I think you're missing the point (and don't know shit about shit).

>> No.781298

MakerFarm good for gears?

>> No.781307

>>775718
Currently using a Printrbot metal, accuracy is good within 0.01 (things fit with other things just fine) But I'm getting kind of sick of pre-mades and just want to make my own shit.

Tried sketchup: Defaults to inches even after changing to millimeters, can't change size/print bed template.
123design: doesn't seem to let me adjust parameters on primitives more than once (including width/height after entering one or the other).
I assume the response is going to be "just pirate a full copy of Autodesk CAD idiot" but does anyone have a decent CAD software setup tutorial or other info?

>> No.781309

>>781307
Well, shit.
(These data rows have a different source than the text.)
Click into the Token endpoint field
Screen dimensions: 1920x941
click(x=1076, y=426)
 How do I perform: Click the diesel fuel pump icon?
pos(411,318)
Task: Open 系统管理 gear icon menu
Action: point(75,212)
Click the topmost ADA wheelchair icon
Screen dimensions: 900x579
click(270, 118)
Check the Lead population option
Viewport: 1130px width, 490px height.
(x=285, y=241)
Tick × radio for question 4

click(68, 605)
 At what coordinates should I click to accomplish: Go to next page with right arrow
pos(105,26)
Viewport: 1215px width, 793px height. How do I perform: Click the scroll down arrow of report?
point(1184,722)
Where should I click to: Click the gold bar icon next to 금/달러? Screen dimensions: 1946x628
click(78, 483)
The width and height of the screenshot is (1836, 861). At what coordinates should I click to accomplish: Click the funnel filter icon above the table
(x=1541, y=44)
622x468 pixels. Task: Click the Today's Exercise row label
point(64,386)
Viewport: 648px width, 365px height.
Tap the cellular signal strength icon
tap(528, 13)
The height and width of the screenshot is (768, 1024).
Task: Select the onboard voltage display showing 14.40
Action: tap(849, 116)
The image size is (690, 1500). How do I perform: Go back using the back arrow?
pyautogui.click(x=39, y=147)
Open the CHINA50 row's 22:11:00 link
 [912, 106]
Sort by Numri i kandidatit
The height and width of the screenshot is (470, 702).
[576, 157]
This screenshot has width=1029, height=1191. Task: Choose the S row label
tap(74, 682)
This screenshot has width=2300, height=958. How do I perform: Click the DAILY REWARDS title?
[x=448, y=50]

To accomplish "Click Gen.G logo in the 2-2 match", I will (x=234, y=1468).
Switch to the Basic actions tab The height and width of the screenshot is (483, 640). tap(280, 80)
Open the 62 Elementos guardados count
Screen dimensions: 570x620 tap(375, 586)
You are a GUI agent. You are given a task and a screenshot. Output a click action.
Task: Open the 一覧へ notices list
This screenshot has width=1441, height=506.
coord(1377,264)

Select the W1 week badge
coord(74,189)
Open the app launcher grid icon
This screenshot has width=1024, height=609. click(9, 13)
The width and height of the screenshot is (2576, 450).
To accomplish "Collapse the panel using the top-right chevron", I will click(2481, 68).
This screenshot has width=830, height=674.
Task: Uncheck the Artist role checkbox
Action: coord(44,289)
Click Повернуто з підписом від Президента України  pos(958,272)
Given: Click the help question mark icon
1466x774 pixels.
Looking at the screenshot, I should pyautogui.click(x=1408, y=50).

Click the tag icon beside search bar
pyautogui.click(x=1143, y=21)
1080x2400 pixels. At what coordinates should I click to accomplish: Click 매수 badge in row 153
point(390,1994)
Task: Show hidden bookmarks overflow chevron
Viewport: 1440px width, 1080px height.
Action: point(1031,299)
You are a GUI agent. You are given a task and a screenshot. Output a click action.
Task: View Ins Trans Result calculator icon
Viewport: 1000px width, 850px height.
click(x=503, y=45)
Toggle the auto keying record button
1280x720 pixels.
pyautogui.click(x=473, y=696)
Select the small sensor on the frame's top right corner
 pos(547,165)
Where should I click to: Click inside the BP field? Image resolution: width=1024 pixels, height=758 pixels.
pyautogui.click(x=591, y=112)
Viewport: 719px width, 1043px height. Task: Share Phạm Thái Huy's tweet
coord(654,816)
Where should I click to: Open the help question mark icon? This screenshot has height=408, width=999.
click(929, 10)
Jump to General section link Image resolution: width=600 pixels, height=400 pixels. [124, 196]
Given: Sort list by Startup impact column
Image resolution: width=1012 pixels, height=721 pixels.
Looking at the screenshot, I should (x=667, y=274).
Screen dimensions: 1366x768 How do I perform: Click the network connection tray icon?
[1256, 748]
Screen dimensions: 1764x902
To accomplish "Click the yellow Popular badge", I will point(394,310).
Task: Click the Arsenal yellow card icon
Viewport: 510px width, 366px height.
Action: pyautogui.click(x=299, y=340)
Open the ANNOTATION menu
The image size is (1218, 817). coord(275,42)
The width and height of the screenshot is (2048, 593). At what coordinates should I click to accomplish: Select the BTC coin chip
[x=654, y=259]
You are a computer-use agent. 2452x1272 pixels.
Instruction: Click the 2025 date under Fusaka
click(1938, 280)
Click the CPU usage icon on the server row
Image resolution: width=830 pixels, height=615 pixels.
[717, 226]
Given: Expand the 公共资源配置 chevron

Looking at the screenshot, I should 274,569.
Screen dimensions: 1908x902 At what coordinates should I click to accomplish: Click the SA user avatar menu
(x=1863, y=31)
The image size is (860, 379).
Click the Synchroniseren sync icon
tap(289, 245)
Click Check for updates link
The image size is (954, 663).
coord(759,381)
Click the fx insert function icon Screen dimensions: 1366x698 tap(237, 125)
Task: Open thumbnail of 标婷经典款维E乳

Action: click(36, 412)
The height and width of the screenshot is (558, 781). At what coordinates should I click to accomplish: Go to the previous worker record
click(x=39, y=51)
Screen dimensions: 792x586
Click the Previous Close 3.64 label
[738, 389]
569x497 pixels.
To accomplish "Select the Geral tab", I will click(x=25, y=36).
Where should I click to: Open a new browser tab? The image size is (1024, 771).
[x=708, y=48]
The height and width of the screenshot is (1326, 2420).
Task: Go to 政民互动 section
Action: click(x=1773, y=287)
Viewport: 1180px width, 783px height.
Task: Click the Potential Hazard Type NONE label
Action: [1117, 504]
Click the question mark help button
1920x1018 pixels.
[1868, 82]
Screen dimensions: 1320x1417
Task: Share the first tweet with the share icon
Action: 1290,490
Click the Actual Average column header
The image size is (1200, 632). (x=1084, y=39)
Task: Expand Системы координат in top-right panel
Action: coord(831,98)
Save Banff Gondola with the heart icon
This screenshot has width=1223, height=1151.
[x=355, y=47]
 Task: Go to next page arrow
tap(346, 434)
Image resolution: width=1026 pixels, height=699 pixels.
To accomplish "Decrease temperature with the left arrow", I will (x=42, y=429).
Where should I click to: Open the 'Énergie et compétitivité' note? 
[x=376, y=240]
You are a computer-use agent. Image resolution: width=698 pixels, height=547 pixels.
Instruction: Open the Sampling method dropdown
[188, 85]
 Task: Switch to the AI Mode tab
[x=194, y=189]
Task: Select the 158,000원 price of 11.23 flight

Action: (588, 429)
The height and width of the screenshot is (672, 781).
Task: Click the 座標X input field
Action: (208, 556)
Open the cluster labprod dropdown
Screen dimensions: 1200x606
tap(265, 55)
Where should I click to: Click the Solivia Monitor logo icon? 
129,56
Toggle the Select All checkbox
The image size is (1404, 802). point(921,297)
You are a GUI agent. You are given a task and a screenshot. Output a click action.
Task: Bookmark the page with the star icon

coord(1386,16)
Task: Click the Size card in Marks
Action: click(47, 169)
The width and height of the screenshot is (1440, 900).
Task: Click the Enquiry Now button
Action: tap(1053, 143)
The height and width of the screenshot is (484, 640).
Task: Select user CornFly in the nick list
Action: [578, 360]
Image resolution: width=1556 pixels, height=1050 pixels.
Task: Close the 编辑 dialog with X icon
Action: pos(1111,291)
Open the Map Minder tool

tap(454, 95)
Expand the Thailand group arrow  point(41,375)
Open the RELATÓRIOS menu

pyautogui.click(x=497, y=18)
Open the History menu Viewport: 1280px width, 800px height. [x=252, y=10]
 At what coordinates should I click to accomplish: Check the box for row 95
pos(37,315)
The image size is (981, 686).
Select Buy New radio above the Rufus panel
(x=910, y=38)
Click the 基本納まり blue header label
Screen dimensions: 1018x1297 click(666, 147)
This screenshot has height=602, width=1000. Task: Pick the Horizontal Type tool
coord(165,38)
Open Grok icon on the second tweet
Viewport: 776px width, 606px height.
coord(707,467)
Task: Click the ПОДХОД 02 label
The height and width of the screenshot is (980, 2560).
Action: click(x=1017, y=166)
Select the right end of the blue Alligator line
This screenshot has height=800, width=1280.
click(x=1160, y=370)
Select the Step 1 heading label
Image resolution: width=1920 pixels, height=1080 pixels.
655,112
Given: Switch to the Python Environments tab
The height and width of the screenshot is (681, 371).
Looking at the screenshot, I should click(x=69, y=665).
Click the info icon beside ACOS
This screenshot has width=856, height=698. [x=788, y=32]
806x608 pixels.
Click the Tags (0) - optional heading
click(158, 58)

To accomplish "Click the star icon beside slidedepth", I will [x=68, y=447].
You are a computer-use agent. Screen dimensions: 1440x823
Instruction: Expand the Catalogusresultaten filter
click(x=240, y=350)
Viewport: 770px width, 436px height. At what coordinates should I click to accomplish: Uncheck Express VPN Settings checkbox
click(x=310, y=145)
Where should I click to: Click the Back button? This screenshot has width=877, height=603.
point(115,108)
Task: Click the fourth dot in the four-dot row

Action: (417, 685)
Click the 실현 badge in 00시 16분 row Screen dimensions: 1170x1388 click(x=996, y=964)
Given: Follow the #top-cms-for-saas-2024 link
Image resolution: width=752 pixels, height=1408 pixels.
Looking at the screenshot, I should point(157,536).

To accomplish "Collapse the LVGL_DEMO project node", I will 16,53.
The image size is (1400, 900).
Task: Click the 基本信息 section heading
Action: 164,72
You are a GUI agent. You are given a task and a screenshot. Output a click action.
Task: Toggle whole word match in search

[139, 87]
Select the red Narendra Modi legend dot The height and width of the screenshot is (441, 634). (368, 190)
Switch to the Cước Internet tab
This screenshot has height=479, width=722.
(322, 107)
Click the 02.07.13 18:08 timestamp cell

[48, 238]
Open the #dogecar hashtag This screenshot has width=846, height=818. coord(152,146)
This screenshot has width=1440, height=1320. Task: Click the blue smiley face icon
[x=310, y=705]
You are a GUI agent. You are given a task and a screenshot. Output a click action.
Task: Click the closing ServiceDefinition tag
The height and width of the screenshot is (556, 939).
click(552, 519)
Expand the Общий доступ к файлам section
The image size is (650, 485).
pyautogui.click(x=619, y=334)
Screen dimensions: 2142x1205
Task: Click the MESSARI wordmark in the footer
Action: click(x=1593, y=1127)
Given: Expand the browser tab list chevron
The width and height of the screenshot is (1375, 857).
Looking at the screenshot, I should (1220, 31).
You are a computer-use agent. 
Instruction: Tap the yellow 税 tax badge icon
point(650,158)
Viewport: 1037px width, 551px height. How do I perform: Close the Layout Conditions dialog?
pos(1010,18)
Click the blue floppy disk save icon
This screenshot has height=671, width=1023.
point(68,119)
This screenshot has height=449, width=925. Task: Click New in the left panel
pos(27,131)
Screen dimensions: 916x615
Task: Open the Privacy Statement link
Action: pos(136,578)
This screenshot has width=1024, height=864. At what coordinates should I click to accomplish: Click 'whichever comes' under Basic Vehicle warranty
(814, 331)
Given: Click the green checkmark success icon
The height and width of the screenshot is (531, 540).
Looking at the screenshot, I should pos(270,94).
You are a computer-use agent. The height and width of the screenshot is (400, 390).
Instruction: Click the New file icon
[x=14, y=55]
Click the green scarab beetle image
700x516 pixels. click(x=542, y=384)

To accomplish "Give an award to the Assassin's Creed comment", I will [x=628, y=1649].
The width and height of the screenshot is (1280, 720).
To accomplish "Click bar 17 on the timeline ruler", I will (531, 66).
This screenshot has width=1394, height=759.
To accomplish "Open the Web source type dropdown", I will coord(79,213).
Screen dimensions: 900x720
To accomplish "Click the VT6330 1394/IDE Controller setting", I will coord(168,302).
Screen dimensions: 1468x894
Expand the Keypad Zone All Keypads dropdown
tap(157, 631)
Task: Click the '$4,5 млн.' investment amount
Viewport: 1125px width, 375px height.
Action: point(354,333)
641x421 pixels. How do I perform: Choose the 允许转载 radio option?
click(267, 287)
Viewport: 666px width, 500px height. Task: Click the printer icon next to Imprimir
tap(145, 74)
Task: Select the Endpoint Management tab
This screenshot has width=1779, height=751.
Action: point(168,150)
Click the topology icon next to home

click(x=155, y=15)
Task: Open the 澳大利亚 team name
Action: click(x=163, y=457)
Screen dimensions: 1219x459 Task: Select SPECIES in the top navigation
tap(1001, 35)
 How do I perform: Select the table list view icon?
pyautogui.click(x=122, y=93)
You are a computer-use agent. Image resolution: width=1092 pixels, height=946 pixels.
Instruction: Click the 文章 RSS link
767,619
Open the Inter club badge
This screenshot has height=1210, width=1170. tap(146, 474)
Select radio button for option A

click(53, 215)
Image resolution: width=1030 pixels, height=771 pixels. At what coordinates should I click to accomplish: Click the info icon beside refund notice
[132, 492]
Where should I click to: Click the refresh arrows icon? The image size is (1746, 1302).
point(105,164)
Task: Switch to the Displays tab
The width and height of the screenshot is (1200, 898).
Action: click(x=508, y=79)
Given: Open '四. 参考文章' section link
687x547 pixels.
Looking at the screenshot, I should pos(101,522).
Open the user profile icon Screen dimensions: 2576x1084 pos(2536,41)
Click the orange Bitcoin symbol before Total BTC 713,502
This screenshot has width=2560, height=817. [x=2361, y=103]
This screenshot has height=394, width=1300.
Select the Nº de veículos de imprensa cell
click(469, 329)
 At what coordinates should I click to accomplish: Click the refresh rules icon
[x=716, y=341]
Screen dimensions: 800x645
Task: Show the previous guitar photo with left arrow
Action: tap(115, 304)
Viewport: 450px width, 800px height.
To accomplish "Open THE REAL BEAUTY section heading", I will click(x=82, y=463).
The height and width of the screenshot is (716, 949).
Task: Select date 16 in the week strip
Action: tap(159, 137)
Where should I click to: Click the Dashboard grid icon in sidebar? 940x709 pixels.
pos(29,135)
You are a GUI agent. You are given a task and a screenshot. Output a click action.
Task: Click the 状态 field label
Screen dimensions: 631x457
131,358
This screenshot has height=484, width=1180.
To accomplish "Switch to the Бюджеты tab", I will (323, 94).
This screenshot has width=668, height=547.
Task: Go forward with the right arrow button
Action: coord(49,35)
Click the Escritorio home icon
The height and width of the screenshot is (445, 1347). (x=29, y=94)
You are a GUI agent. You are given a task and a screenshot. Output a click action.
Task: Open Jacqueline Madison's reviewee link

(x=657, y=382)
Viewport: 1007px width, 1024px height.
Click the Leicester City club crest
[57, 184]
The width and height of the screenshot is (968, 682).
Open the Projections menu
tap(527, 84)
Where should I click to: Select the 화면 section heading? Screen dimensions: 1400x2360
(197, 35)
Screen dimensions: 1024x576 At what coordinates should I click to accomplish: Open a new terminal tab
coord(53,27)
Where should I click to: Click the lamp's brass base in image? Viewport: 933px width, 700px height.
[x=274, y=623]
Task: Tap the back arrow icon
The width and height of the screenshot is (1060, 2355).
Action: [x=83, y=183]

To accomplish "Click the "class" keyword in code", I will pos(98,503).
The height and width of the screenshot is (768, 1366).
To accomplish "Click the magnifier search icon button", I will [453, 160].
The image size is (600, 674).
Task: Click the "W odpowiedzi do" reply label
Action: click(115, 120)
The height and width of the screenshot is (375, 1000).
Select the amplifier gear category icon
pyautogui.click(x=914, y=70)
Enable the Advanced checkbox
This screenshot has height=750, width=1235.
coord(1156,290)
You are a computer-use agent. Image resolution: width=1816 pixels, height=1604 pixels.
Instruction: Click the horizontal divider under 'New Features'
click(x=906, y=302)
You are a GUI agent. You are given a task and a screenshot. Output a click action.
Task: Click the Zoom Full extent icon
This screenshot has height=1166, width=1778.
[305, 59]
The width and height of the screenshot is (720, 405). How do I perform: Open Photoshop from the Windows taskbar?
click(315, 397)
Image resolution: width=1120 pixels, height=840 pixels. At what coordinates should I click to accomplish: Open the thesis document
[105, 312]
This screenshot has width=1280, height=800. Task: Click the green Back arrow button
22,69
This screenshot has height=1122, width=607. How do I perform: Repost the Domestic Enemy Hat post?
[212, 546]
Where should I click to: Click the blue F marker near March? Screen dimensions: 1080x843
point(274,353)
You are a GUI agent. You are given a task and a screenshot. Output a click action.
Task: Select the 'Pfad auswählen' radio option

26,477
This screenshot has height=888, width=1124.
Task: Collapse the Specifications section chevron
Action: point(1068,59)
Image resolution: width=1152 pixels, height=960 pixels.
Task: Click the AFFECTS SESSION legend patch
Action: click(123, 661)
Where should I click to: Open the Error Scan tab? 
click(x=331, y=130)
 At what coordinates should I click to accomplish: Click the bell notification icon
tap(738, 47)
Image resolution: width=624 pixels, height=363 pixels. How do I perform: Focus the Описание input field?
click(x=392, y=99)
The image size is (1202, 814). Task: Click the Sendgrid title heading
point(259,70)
Didn't see that before I posted.

>> No.781328

>>781309
Ugh, replied to myself meant that for.
>>779934

>> No.781410

>>781307
i wouldn't say piracy is the go to answer. i just know how to use inventor and it's easy. there ought to be a setting in your slicer on weather or not your stl file is inches or mm. assuming sketchup really is broke.

>> No.781448
File: 2.25 MB, 4128x2322, 20150213_123515.jpg [View same] [iqdb] [saucenao] [google]
781448

Do not buy any sort of makerbot. This shit will happen

>> No.781451

>>781448
Jesus Christ. Can you at least replace the parts yourself like a /diy/ed printer would let you?

>> No.781456

>>781448
i'm going to need another pic cause i have no idea what i'm seeing other than maybe a dragon dildo

>> No.781497

>>781451
read up on makerbot's "smart extruder"
on look for reviews of it on youtube

>> No.781524

>>781497
That extruder looks like it came out of an HP laser printer. You could dismiss it as proprietary and anti-repairable garbage, but parts made like this accomplish maintainability and lower costs.
A non-technical 3D printer user who simply wants the thing to work can simply buy a replacement and pop it in quite easily. The defective extruder can be returned, repaired at a later convenience or disposed of.
Now, you could make an easy to replace extruder that's also easy to repair, but all those screws won't pay for themselves, and the majority of users would be wasting their money on screws without gaining anything.

>> No.781528

>>781524
lower costs? maintainability?
makerbot's smart extruder module cost $175..
they sell them in three packs, they fail so often.
opening them to repair voids warranty...
even the expensive hot ends for other 3d printers come in at around half that. but in 4 years of printing, the only thing that I've changed was the nozzle
/// unless that post was trolling, in which case, well done!-- I literally sprayed coffee reading that.

>> No.781551

>>781524
We had a MakerBot at my work... the "smart extruders" lasted anywhere from 50 to 200 print-hours. We went through more extruders than filament spools! After replacing the extruder about 5 times, we simply gave up on it.

Professional FFF printers, like the uPrint, have a maintenance schedule: a new nozzle every 2000 print-hours. Replacing an extruder module every 2000 print-hours would be fair, that's a new extruder for every 10 filament spools. Replacing an extruder module every 100 print-hours is bullshit.